BBC commentator Steve Davis believes fellow green baize legend Stephen Hendry should be remembered as a worldwide sporting hero.
Seven-time world champion Hendry retired on Tuesday night having won an unprecedented seven Crucible crowns and more major titles than any other player to have picked up a cue.
And Davis, a six-time Crucible winner, is adamant it will be “impossible” for any player to eclipse the Scot’s staggering achievements in the sport.
“Stephen deserves to be remembered as a worldwide sporting hero,” said Davis. “And the game is truly worldwide now - and as export he’s been pretty amazing.
“I don’t think there’s anyone comparable to Stephen - and comparable in the UK as well.
“I can’t see anyone close to Stephen’s world titles - and that’s no disrespect to Ronnie O’Sullivan or John Higgins who are best-placed to get close.
“I really can’t see anyone else coming along and doing what he did, he would have to be some type of player.
“Stephen is the Tiger Woods of snooker or the Roger Federer of tennis in his pomp. When he was producing, he was unstoppable.
“He was such a dominant force in the sport.
“It’s impossible for anyone to emulate what Stephen has achieved. It would have been really hard even though there has been a swath of dangerous players coming through.”
Five former world champions formed a special guard of honour at the Crucible yesterday to honour Hendry’s achievements. Davis, Ken Doherty, Dennis Taylor, Terry Griffiths and John Parrott all lined-up to salute the sport’s most successful player before the start of the afternoon matches.
Hendry, who won five world titles in a row between 1992-1996, was greeted to a rapturous standing ovation by a capacity crowd and his fellow players. It was a touching moment for the 43-year-old who has made the treasured Crucible arena his own during his unparalleled 27-year-career.
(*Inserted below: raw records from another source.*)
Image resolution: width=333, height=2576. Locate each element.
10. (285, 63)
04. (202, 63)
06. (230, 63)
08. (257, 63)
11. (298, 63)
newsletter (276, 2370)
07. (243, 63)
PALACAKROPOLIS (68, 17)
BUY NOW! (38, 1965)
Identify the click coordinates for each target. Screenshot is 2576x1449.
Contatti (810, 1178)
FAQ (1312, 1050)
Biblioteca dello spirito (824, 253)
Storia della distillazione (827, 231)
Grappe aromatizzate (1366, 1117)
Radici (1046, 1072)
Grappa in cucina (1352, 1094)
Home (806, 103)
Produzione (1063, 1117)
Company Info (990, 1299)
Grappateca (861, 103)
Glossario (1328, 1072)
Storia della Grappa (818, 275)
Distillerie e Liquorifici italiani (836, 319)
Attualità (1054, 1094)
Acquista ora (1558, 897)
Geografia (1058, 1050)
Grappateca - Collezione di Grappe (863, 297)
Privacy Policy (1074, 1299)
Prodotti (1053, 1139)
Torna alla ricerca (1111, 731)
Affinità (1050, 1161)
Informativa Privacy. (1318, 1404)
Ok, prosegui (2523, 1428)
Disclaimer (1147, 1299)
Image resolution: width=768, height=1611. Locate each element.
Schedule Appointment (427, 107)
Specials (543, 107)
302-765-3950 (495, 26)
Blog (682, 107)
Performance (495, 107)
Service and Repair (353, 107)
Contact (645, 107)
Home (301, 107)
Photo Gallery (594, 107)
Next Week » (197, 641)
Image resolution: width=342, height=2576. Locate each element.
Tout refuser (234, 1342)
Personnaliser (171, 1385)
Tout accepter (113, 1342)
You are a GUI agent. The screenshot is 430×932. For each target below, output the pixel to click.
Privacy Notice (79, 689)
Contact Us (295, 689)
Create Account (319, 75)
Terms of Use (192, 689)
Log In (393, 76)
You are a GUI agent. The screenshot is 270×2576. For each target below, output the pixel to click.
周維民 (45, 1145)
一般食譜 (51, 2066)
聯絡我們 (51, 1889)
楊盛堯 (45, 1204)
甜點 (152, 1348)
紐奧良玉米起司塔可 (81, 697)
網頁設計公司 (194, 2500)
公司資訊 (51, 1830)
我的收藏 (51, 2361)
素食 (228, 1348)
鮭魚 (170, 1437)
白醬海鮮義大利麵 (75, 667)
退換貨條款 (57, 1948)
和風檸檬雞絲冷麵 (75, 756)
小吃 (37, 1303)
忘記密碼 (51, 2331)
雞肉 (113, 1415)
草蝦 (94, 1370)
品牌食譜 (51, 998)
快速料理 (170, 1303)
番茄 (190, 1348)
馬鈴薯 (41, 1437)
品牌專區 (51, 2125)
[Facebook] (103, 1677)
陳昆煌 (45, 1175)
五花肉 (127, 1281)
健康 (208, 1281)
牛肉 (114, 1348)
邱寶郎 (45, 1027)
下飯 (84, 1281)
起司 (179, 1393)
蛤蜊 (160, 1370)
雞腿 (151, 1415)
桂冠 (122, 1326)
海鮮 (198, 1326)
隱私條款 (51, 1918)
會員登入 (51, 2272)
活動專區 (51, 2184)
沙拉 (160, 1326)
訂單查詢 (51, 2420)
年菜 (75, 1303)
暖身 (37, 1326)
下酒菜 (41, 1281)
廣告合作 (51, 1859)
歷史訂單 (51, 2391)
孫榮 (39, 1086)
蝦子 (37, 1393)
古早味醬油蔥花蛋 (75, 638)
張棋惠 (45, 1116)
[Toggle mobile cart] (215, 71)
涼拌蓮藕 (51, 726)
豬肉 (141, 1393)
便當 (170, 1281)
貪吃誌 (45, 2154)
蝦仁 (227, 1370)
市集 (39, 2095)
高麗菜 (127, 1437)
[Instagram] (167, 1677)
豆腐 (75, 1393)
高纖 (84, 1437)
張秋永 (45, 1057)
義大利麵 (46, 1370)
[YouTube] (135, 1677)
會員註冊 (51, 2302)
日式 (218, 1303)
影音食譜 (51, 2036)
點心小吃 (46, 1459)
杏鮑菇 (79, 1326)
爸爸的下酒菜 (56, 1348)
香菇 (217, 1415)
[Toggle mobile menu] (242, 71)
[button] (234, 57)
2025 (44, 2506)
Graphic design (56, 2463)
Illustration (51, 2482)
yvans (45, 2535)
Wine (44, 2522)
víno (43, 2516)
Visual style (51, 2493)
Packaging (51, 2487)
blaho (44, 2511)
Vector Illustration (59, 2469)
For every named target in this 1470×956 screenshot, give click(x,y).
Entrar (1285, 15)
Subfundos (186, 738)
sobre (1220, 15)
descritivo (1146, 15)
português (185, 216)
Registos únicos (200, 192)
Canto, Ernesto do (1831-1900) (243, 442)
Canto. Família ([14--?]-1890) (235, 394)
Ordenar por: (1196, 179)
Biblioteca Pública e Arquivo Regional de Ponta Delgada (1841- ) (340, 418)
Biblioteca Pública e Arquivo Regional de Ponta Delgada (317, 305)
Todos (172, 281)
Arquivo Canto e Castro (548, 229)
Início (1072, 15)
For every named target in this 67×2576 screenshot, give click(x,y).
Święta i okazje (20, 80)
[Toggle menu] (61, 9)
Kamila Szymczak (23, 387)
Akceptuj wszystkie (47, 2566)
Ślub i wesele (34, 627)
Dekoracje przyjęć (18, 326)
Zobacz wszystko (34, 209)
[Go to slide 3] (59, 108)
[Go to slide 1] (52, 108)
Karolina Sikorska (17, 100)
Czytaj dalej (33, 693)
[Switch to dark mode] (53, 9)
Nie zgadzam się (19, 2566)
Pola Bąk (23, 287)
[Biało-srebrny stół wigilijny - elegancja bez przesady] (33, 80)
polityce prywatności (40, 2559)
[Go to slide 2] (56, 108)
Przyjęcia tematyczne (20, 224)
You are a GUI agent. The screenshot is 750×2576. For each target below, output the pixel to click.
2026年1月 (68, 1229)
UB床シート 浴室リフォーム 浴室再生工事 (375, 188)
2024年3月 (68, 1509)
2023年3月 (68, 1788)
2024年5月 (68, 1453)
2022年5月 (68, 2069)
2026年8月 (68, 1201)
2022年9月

World Snooker chairman Barry Hearn admitted the growing number of tournaments on tour had forced Hendry to quit, saying: “In many ways I suppose I’ve retired Stephen Hendry, which I don’t feel proud of. But this sport is much more important than an individual.”
Hearn added: “Steve Davis should have had a knighthood 10 years ago, and I think Stephen Hendry for his contribution to the game is right up there as well.
“In my opinion those two feature far above many previous recipients.”
On the table two-time Crucible finalist Matthew Stevens staged a remarkable comeback to secure his semi-final place.
Welshman Stevens was 5-2 down at one stage to compatriot Ryan Day, but strung together an impressive run of winning 11 frames in succession for a fine victory.
Compatriot Day was left shell-shocked as Stevens dominated, although surprisingly the 2000 and 2005 world finalist managed to only compile two half century breaks in the entire match.
Fans favourite Ronnie O’Sullivan fought back from 5-3 down to defeat Australian ace Neil Robertson 13-10 last night.
Results: Matthew Stevens beat Ryan Day 13-5, Ronnie O’Sullivan beat Neil Robertson 13-10, Ali Carter beat Jamie Jones 13-11.
Today’s schedule, semi-finals (best-of-33 frames): 1pm, Stephen Maguire (Scot) v Carter (Eng); 7pm: O’Sullivan (Eng) or v Stevens (Wal) - both maximum of eight frames.